I looked for some solutions in the internet and here is what I did with my project:
First I added some dependencies to the pom.xml:
<dependency>
    <groupId>javax.enterprise</groupId>
    <artifactId>cdi-api</artifactId>
    <version>1.2</version>
</dependency>
<dependency>
    <groupId>org.apache.openwebbeans</groupId>
    <artifactId>openwebbeans-spi</artifactId>
    <version>1.2.7</version>
</dependency>
<dependency>
    <groupId>org.apache.openwebbeans</groupId>
    <artifactId>openwebbeans-impl</artifactId>
    <version>1.2.7</version>
</dependency>
<dependency>
    <groupId>org.apache.openwebbeans</groupId>
    <artifactId>openwebbeans-web</artifactId>
    <version>1.2.7</version>
</dependency> Having them, I was able to compile and deploy my project, however the dependency injection simply did not work.

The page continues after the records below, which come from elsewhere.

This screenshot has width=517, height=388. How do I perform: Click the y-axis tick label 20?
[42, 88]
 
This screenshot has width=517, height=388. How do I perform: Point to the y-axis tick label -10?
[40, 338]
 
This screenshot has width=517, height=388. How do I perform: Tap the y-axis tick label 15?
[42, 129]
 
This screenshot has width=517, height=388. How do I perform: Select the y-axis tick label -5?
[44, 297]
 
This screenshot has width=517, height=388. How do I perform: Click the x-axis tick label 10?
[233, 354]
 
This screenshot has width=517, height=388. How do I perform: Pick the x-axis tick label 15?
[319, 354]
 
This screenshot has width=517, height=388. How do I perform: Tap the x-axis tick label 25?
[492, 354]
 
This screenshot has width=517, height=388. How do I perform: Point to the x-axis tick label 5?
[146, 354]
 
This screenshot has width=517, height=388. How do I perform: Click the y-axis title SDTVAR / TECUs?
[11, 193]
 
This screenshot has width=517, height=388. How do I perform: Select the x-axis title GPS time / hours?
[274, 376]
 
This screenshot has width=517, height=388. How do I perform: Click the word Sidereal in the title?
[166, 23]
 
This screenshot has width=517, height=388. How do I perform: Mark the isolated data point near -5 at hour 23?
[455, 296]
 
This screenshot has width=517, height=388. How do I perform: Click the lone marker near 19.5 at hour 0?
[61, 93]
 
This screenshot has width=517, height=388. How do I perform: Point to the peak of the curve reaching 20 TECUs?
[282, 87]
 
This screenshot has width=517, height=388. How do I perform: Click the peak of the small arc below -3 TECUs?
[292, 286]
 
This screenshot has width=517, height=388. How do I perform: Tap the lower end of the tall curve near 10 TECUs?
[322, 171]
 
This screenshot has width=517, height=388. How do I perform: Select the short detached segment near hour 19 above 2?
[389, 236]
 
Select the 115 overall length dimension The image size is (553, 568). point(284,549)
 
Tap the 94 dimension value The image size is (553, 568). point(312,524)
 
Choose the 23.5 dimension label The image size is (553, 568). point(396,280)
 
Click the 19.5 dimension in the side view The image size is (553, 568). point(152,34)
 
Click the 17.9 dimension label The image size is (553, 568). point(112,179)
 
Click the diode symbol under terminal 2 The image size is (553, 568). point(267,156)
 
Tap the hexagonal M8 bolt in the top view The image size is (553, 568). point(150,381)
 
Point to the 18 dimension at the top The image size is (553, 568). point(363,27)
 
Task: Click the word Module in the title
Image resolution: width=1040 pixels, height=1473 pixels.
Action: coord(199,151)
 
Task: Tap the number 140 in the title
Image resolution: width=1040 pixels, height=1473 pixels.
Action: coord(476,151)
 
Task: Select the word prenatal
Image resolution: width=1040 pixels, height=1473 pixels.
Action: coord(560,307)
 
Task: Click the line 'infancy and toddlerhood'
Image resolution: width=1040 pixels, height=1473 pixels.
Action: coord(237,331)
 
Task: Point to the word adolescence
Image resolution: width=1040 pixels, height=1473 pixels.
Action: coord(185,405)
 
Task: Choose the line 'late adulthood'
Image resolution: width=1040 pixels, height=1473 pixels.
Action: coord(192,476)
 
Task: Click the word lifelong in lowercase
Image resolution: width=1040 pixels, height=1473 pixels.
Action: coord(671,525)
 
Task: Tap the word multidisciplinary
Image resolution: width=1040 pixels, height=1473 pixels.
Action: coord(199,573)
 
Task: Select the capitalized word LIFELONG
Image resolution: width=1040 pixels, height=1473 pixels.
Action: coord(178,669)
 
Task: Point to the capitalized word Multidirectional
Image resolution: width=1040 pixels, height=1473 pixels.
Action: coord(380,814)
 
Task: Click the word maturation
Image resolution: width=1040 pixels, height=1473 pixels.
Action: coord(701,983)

Then I additionally added the following dependency:
<dependency>
    <groupId>org.apache.openwebbeans</groupId>
    <artifactId>openwebbeans-tomcat7</artifactId>
    <version>1.2.7</version>
</dependency>
And also created context.xml file under the src/main/webapp/META-INF folder of my app with the following content:
<Context>
    <Listener className=
      "org.apache.webbeans.web.tomcat7.ContextLifecycleListener"/>
</Context>

However, this time I had deployment issue:
Dec 22, 2014 6:54:28 PMorg.apache.tomcat.util.digester.Digester startElementSEVERE: Begin eventthrew exceptionjava.lang.ClassNotFoundException:org.apache.webbeans.web.tomcat.ContextLifecycleListener        at java.net.URLClassLoader$1.run(URLClassLoader.java:366)        at java.net.URLClassLoader$1.run(URLClassLoader.java:355)        at java.security.AccessController.doPrivileged(Native Method)        at java.net.URLClassLoader.findClass(URLClassLoader.java:354)        at java.lang.ClassLoader.loadClass(ClassLoader.java:425)        at java.lang.ClassLoader.loadClass(ClassLoader.java:358)        atorg.apache.tomcat.util.digester.ObjectCreateRule.begin(ObjectCreateRule.java:144)        atorg.apache.tomcat.util.digester.Digester.startElement(Digester.java:1288)        at com.sun.org.apache.xerces.internal.parsers.AbstractSAXParser.startElement(AbstractSAXParser.java:509)
I tried to tackle that with adding the OWB jars in the tomcat/lib folder. But gave it up after the fifth ClassNotFoundError. It is not an option for me anyway: I am not in control of the productive server, so I cannot touch its lib directory.
I also looked in the OpenWebBeans samples, but they don't even package the jars with them.
Can anyone share their experience with me?